■ Written request ■
Can you retype every line of the records below word for word, leaving the pictures out?

■ Rows showing where targets appear ■
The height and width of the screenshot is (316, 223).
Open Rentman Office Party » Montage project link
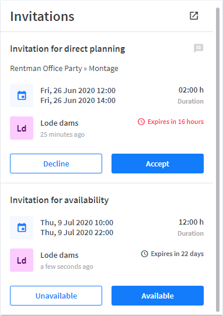(x=64, y=69)
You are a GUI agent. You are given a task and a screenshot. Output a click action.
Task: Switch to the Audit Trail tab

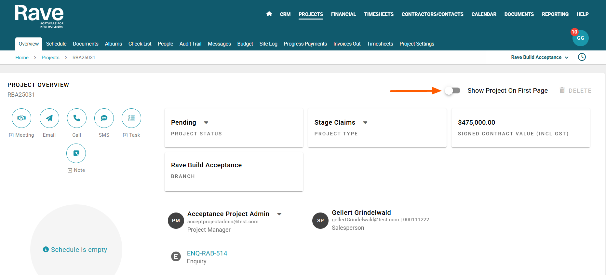click(x=190, y=44)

■ Written answer ■
The height and width of the screenshot is (316, 223).
Open Rentman Office Party » Montage project link
(x=64, y=69)
You are a GUI agent. You are given a task and a screenshot. Output a click action.
Task: Switch to the Audit Trail tab

click(x=190, y=44)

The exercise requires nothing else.